The study identified 174,678 individuals with T1D who were followed between January 2013 and March 2024. The study employed a relatively novel statistical methodology termed “sequential target trial emulation”.
This method applies the rigorous design principles of a randomized clinical trial (RCT) to existing (secondary) observational data. The study specifically compared the outcomes of “initiators”, T1D patients who initiated GLP-1RA treatment, with “non-initiators”.
To ensure these groups were comparable despite their significantly different cohort sizes, the analyses employed propensity score weighting, a method that balances baseline characteristics such as age, weight, and existing health conditions to mimic a randomized design.
The study’s primary endpoints were 1. Major Adverse Cardiovascular Events (MACEs), a composite of heart attack, stroke, or death, and 2. End-Stage Kidney Disease (ESKD), herein defined as the patient needing dialysis or a kidney transplant. The study further tracked patient-specific safety outcomes, specifically hospitalizations for severe hypoglycemia (low blood sugar) and DKA.
Reduced Cardiovascular and Kidney Risk with GLP-1RAs
Study findings suggest that GLP-1RAs may offer cardiorenal benefits in T1D that are directionally similar to the benefits seen in T2D. Over the five-year follow-up period, the risk of a major cardiovascular event was 4.3% for GLP-1RA users compared to 5.0% for non-users (Hazard Ratio [HR] = 0.85; 95% CI: 0.77-0.95; 15% risk reduction). Similarly, the five-year risk of end-stage kidney disease was 1.6% for users versus 1.9% for non-users, resulting in an HR of 0.81 (95% CI: 0.69-0.95; 19% risk reduction). Furthermore, the study found that users’ risk of heart failure (HF) decreased by 18% (HR = 0.82), and major adverse liver event risk decreased by 28% (HR = 0.72).
Finally, T1D patients on GLP-1RAs were found to be significantly more likely to achieve clinically meaningful weight loss (5%, 10%, or 15%) compared to their non-user counterparts. Most notably, the study found no increased risk of hospitalization for DKA (HR = 0.83) or severe hypoglycemia (HR = 0.82) among users compared with non-users, although these safety outcomes were limited to events captured through hospitalization records. While the study did identify a slightly higher prevalence of gastrointestinal (GI) issues in the GLP-1RA group, the difference was not statistically significant.

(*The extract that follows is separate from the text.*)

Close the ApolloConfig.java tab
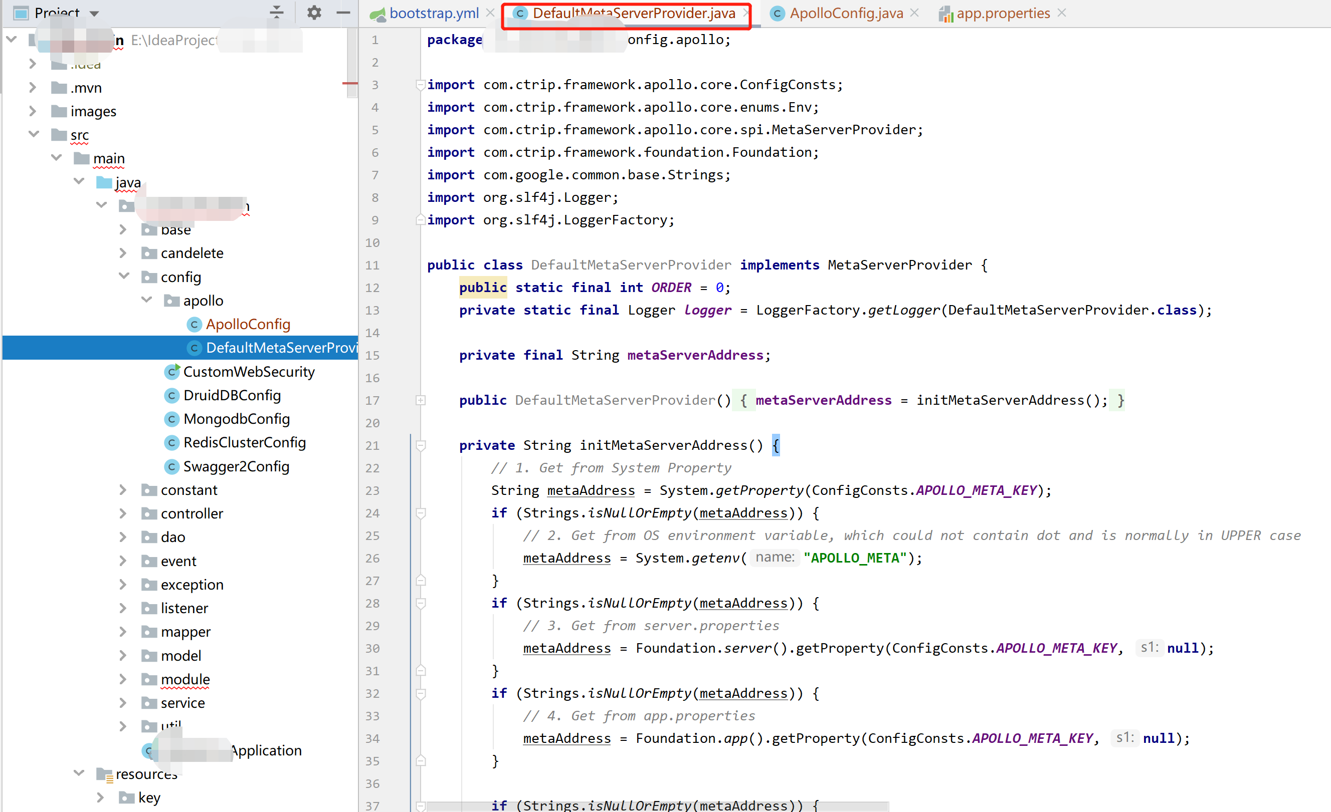(914, 12)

Limitations of Observational Target Trial Emulation Study
The present study provides strong observational evidence that initiation of GLP-1RA therapy was associated with lower cardiorenal risk in T1D, without an increase in hospitalizations for DKA or severe hypoglycemia. However, as an observational target trial emulation, the study cannot establish causality, and residual or unmeasured confounding remains possible. However, the researchers noted some methodological limitations. Most importantly, because this was an observational study, it could not track exact insulin dose adjustments across the study duration. The study also could not determine whether specific GLP-1RA agents or doses differ in their effects.

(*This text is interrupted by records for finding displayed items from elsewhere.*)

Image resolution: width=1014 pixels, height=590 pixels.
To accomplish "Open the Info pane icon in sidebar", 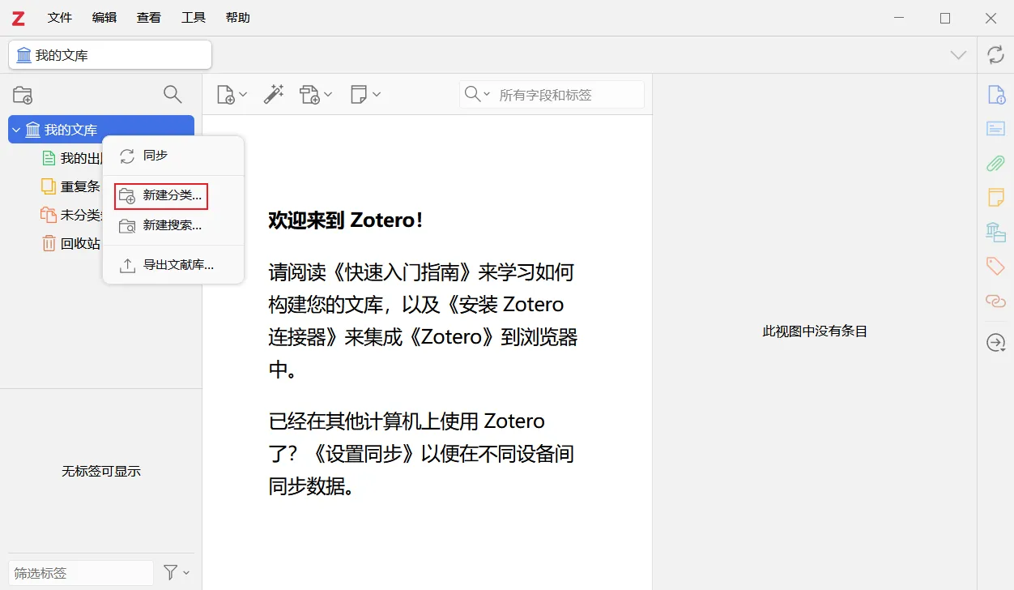I will tap(995, 95).
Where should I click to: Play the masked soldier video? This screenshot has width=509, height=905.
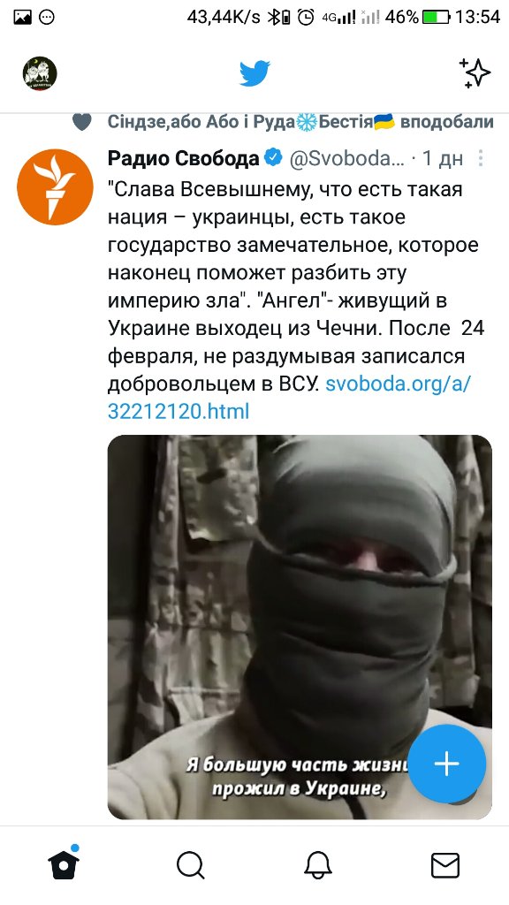[300, 627]
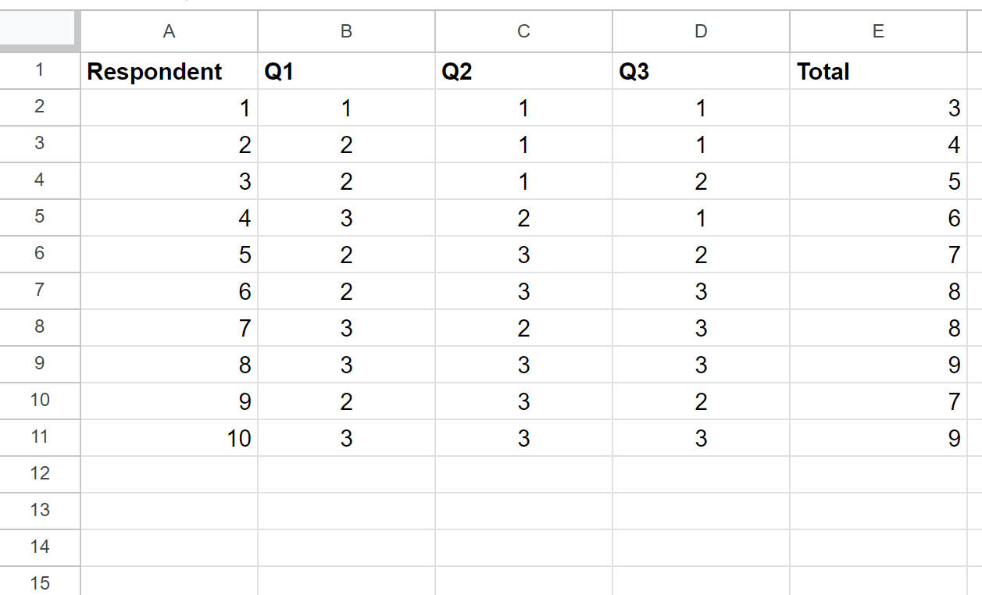This screenshot has height=595, width=982.
Task: Select empty cell C13
Action: (523, 511)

Future Research on GLP-1RA Use in T1D
Consequently, the researchers called for large-scale randomized controlled trials to confirm these results and determine which specific GLP-1RA or dosage works best for the T1D population. However, despite these limitations, the present study suggests that the benefits of GLP-1RAs may extend beyond their established use in T2D and clinically obese communities, supporting further evaluation of these agents as adjunctive therapy for those who have spent a lifetime managing T1D.